The format is designed to be simple, although it was quite a bit more complicated earlier in the design process. It is based on the concept of a 'block' of data, which is then split into data and parity fragments by the parity backend. Then these fragments are hashed and interleaved with fragments from n other blocks. A simple diagram is below. M is the last fragment number, which also are the parity fragments.
[B1-F1] -> [B2-F1] -> [B3-F1] -> [B1-F2] -> [...] -> [B1-FM] -> [B2-FM] -> [B3-FM]
This format is pretty similar to the one used in CDs, but unlike that standard bef is fully variable in how it can follow this format. The number of parity and data fragments, the number of blocks to interleave, the block size, the hash, and the specific parity library providing the erasure codes are all customizable and stored in a header right before the data.
Currently, that is all the information stored in the header, making it only 20 bytes large. However, we want to be able to extend the format in the future and ensure we are getting a good header. So the header has additional operation flags and padding to make it 64 bytes, is duplicated in case it corrupts, and a hash is available to check its integrity. In the worst case, we can omit the header entirely if we already know all information.
I believe this format is, or at least can be with the right settings, highly resilient to burst corruption. Under default settings, it can handle in the worst case one burst of slightly larger than 8KiB per 192KiB. It is however not resilient to random noise, and will corrupt beyond repair in such environments. Luckily environments with such ambient noise in computing are rare, outside of telecommunications.
I have built and tested it against x86-64 and x86, on Debian Bookworm and Alpine Linux 3.19, and the results are that it seems to work on both architectures!
Only Linux is supported for now, it is not cross platform.

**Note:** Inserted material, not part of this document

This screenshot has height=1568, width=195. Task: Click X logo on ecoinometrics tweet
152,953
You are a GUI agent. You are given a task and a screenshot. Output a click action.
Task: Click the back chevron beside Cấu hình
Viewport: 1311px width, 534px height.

Mandatory dependencies to build this package are
There are some additional optional dependencies as well
- BLAKE3 for BLAKE3
- OpenSSL for SHA1, SHA256, SHA3, BLAKE2S, and MD5
- Zlib for CRC32
- liberasurecode for Jerasure, ISA-L, and its own native implementation of Reed solomon codes, support.
Most of these are provided by distributions, except for liberasurecode and BLAKE3's C interface.
These benchmarks are done on a Dell Latitude 7490, i5-7300U, 16GB of RAM, . The test file is 1GiB of random data recently read with cat right before the benchmark, and also in /tmp/. The software packages being compared are mine's truly, zfec, and par2cmdline (you'll see why its last ;) )
Run | bef | zfec | par2 |
---|---|---|---|
encode time (SSD) | 2.17s | 17.23s | 41.88s |
decode time (SSD) | 1.06s | 1.72s | 0s (doesn't touch original data) |
decode time + corruption (SSD) | 4.39s | 1.79s | 21.62s |
encode time (tmpfs) | 2.05s | 11.64s | 42.90s |
decode time (tmpfs) | 1.12s | 1.46s | 0s (doesn't touch original data) |
decode time + corruption (tmpfs) | 1.11s | 1.44s | 19.92s |
As one can see, bef is significantly faster than each option except zfec when it comes to decoding a corrupted fragment or two on disk. Par2 is very very slow, and that's very much one of the main reasons I made this software.
With v0.1, the binary format is now frozen in place and will NEVER change. It can still be extended via use of flags and padding, but it will never be unable to be read by future versions of bef. Thus I guarantee full backward and partial forward compatibility, with the caveat that, since I am not an oracle, the forward compatibility is limited to the subset of features available at that given version, and thus incompatible with newer features extended to the binary format.
However, the CLI is not frozen in place, but I will try my hardest to never modify, and the internal library API/ABI has no guarantees of any compatibility with any other version.